Looking at the Chomsky hierarchy of grammars I find that for Type 2 grammars (context free grammars) very good tools exist to aid in creating software to read these from text into a usable data structure in memory. In my experience Antlr4 is one of these tools that do this.

Recently I was confronted with Markdown which turns out to be a context sensitive grammar (i.e. Chomsky Type 1) and as such no grammar definition for Antlr4 exists. See here and here.

So I was wondering;

  • Is there a tool that aids in creating a parser for a context sensitive grammar?
  • If not, is such a thing even possible?
2

There are 2 best solutions below

1
On

I've actually encountered one. Quinn Taylor Jackson's meta-S seems to do what OP is looking for. This wikipedia articles discusses it and a number of similar systems but meta-S seems more practical than most of the other discussed there: https://en.wikipedia.org/wiki/Adaptive_grammar#cite_note-Jackson2006-3

At quora, I analyze how this stands up in practice against GLR parsers: https://www.quora.com/What-is-the-most-powerful-parser-algorithm

0
On

Most, if not all, real-world programming languages are context-sensitive. A typical parser accepts some constructs which will later be rejected as violating some rule or constraint, and/or rely on some kind of context-sensitive preprocessing to produce a parseable token stream. Macro languages like the C preprocessor obviously fall into the latter category, but at a much more controllable scale, so does the Python scanner which inserts INDENT and DEDENT tokens. Examples of the first include the common requirement that variables be declared before use or that function calls have the same number of arguments as there are parameters in the prototype. Static type analysis also falls into this category.
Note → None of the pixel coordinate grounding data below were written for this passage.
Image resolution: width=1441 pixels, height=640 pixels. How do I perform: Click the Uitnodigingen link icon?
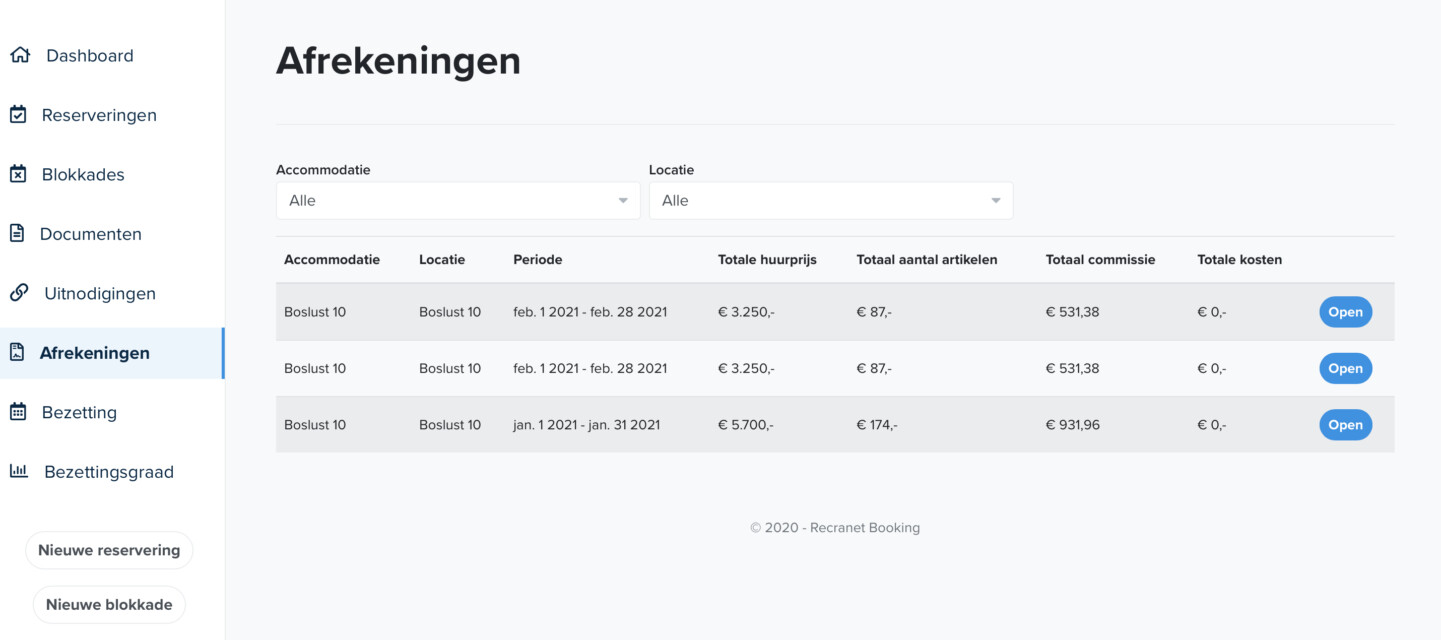coord(19,293)
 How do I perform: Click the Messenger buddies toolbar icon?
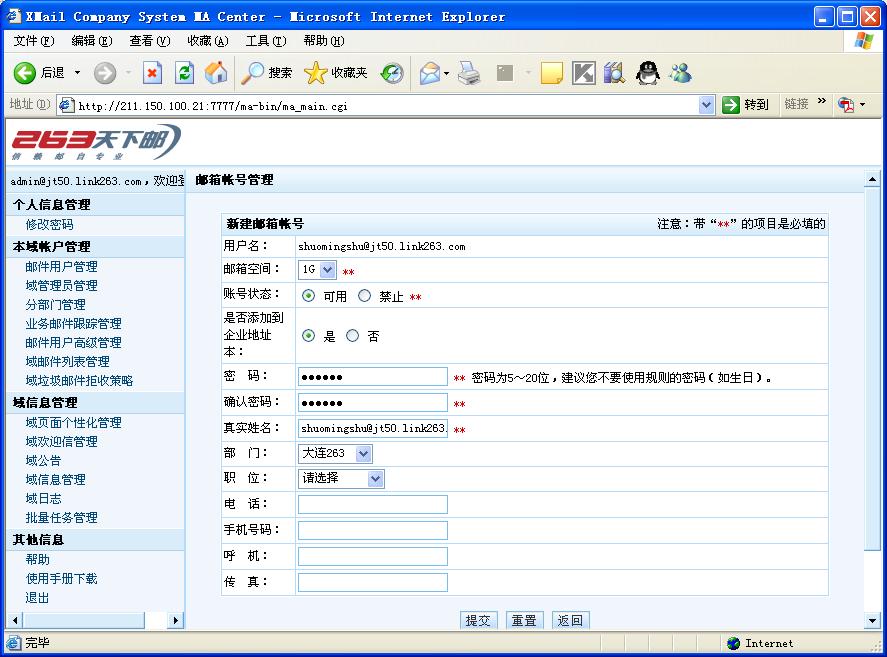[681, 73]
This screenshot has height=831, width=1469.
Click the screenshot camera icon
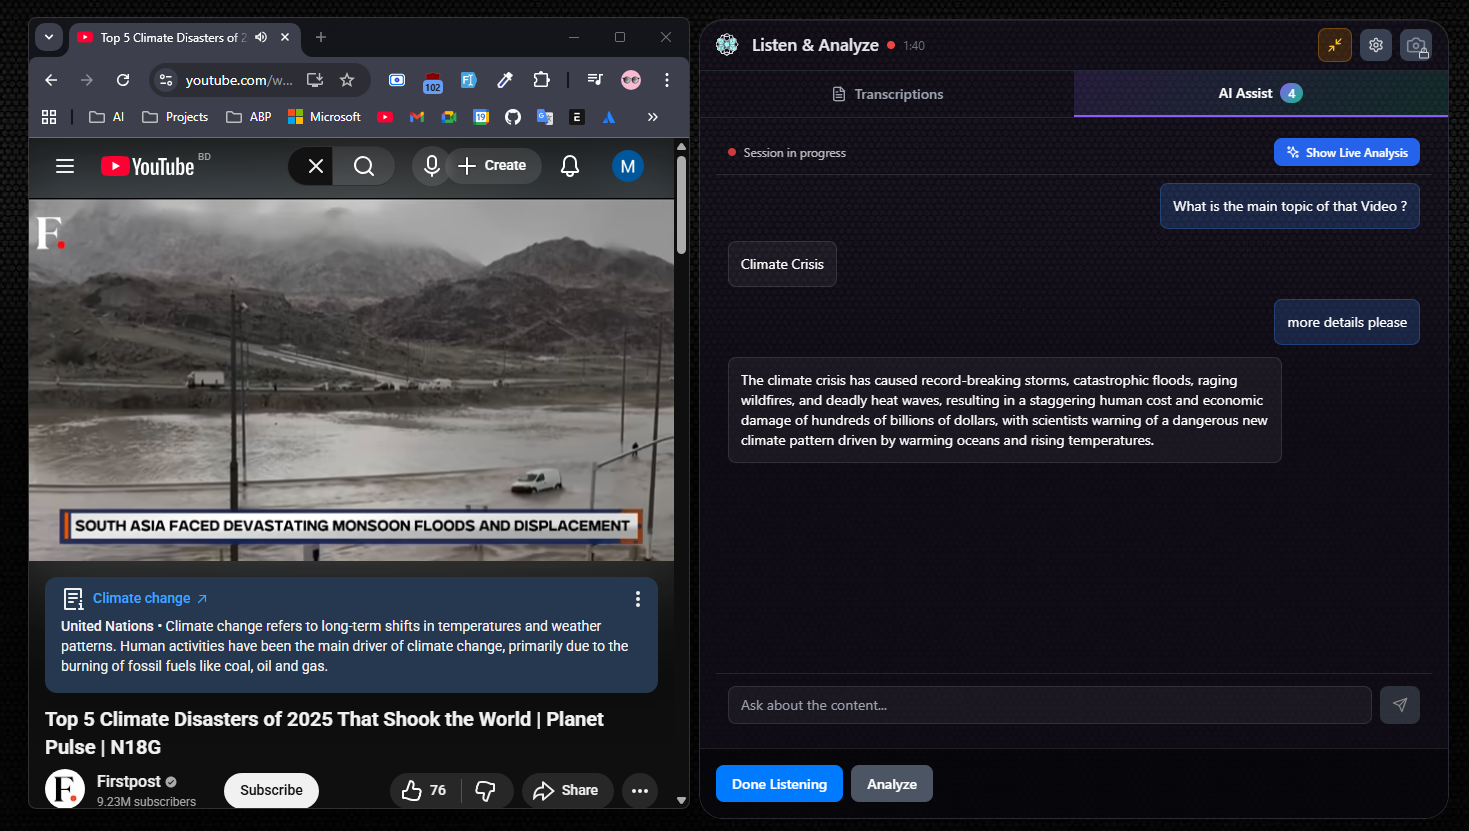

So all practical parsers deviate to some extent from the idealised model shown in textbooks on formal language theory. And practical parser generators like bison and antlr provide customisable hooks which permit idiosyncratic implementation of these deviations.
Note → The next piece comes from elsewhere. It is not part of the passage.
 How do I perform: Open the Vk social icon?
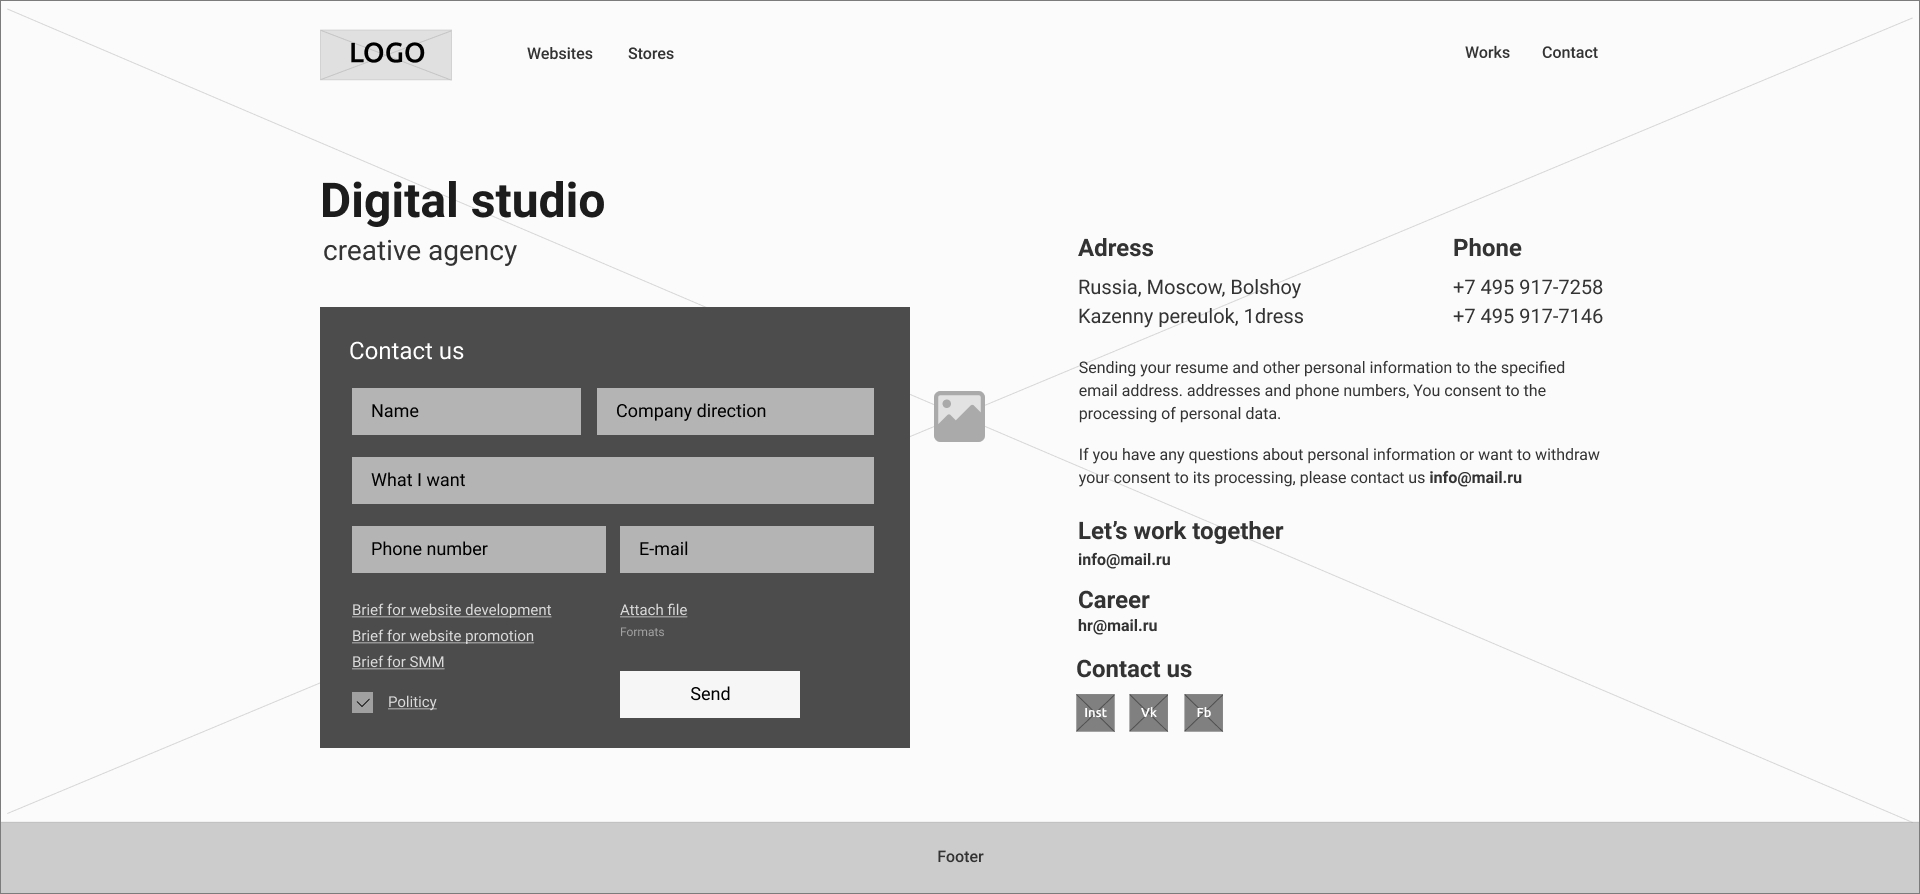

In short, parser generators can be useful, and are used, for languages which are "technically" context-sensitive (and I use scare quotes because context-sensitivity is a binary attribute; either it is or it isn't).
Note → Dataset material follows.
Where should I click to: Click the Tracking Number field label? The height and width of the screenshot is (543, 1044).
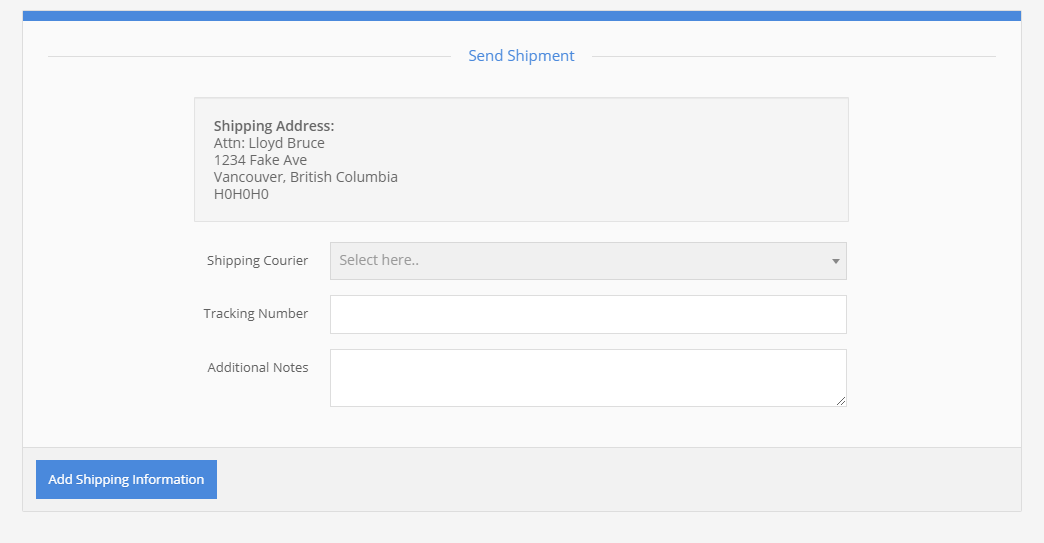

It would be great to avoid idiosyncratic hacks, but the problem seems intractable. Since a context-sensitive language can model a Turing machine, a deterministic parse would have to be able the solve the Halting Problem. On the other hand, there are deterministic parsing algorithms for certain subsets of the set of context-sensitive languages, but they don't seem to provide for all the context-sensitivity which is present in practical languages. We still lack the sweet spot between too powerful to parse and too weak to replace the hacks.

This is still a fertile research field, and perhaps you will have something to contribute. But if you are looking for something off-the-shelf, I fear you will be disappointed.